ATTENZIONE su indicazione dell'autore, la recensione potrebbe contenere anticipazioni della trama
Non so se, qui da noi, Get Out avrà lo stesso trascinante successo che ha riscosso negli Stati Uniti, dove il film di Peele è stato apprezzato a destra e a manca soprattutto per via del suo originale humour grottesco che, in maniera decisamente atipica, affronta il problema del razzismo (e dell’antirazzismo, se vogliamo) nella società liberal americana contemporanea: in questo senso, sicuramente, si tratta di un horror anticonvenzionale nella contestualizzazione, non certo nello sviluppo narrativo, versante sul quale, non troppo lontanamente, mi ha ricordato certi film a tema hoodoo come The Skeleton Key e Jessabelle.
Le sue caratteristiche fondanti e i suoi punti di forza di natura socioantropologica, però, contengono delle sfumature tanto precipue da renderlo un prodotto “geolocalizzato”, apprezzabile in toto solo da chi -ovviamente dotato della giusta sensibilità- vive direttamente le dinamiche e le contraddizioni di quella specifica situazione o, pur non appartenendo apertamente a quel contesto, lo conosce approfonditamente per motivi di lavoro e/o di studio, per esempio.

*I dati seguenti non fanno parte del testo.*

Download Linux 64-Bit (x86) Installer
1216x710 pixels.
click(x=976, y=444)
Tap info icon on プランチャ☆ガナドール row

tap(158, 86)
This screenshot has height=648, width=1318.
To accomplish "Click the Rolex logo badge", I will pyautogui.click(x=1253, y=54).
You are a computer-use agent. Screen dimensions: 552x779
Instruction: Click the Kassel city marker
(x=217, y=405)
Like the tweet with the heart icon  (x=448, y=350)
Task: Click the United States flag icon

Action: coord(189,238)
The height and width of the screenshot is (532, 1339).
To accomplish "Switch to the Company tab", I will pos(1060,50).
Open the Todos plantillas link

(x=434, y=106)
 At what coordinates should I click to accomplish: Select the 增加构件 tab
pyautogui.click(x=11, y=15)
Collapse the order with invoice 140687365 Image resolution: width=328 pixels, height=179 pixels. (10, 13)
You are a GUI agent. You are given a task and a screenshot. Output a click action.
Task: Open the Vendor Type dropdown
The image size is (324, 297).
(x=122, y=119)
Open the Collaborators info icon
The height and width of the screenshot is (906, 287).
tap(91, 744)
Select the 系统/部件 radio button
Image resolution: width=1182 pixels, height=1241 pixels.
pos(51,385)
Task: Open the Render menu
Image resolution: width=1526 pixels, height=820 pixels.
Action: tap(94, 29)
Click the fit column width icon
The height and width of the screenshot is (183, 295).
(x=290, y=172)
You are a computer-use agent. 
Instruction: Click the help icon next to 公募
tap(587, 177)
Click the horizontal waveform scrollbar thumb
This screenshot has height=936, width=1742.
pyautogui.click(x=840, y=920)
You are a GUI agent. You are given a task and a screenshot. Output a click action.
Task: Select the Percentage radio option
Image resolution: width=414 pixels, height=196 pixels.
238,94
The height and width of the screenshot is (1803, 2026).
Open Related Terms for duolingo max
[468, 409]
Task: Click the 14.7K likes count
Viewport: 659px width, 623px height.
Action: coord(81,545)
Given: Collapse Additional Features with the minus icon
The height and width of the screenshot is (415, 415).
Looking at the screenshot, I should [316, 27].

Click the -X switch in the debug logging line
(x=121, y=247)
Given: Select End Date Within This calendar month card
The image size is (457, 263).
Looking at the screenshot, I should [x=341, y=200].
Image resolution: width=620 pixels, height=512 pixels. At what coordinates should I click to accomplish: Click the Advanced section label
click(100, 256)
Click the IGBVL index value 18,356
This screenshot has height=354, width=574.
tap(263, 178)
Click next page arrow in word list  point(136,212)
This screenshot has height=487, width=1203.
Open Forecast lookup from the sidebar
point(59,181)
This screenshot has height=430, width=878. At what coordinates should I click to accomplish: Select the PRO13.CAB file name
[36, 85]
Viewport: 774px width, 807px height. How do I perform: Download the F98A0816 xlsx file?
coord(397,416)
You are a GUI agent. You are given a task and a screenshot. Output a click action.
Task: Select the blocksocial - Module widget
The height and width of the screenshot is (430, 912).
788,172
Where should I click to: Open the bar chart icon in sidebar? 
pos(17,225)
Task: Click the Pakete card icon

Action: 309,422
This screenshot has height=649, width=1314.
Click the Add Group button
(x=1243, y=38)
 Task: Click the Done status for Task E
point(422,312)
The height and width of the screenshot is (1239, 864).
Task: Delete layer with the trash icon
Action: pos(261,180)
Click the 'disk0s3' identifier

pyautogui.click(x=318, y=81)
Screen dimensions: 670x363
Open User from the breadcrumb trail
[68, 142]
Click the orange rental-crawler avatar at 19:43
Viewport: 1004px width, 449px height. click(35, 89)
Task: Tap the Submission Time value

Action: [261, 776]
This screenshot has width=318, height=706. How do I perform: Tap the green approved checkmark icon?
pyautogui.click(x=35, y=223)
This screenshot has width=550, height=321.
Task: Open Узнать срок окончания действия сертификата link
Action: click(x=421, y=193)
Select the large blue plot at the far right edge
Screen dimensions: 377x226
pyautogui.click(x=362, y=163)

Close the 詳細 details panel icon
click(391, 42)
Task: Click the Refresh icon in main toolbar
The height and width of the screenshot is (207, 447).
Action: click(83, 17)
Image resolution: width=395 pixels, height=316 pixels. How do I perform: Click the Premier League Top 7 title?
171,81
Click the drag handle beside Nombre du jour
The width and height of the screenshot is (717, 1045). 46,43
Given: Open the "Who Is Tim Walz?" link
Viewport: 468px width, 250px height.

Questo per dire che la pellicola è sì intrigante (un horror sociopolitico: ci sta), ma, vista la sua “esclusività” -a parer mio- non è, come dire, pienamente fruibile al di fuori dei confini statunitensi.
Tra i suoi pregi “neutri” (ma, parliamoci, niente di trascendentale), annovero la divertita critica all’uso sconsiderato delle notizie apprese “senza filtro” attraverso i mass media (“L’ho visto in tv, quindi è vero!”. E meno male che non viene detto: “L’ho letto su Facebook!”) e la rappresentazione della congrega wasp, composta pressoché esclusivamente da vecchi con un piede nella fossa che, se proprio devono riconoscere un pregio agli afroamericani, rendono loro merito della propria conformazione fisica e del proprio patrimonio genetico per puro interesse personale.
Ottima la resa tecnica, con una regia e una fotografia pulitissime e una colonna sonora molto interessante.
Bravi anche gli attori: se Daniel Kaluuya fa sufficientemente bene il suo dovere per mettere in scena lo smarrimento incredulo del protagonista alle prese con una situazione spinosa e LilRel Howery è perfetto nel ruolo dell’amicone complottista, a tratti gli Armitage riescono a mettere i brividi. Catherine Keener, Bradley Whitford e, soprattutto, l’inquieto Caleb Landry Jones riescono a suscitare un certo disagio. Purtroppo, intravisto il complotto, il plot twist legato all’irritante (a ragione) personaggio di Allison Williams è davvero telefonatissimo.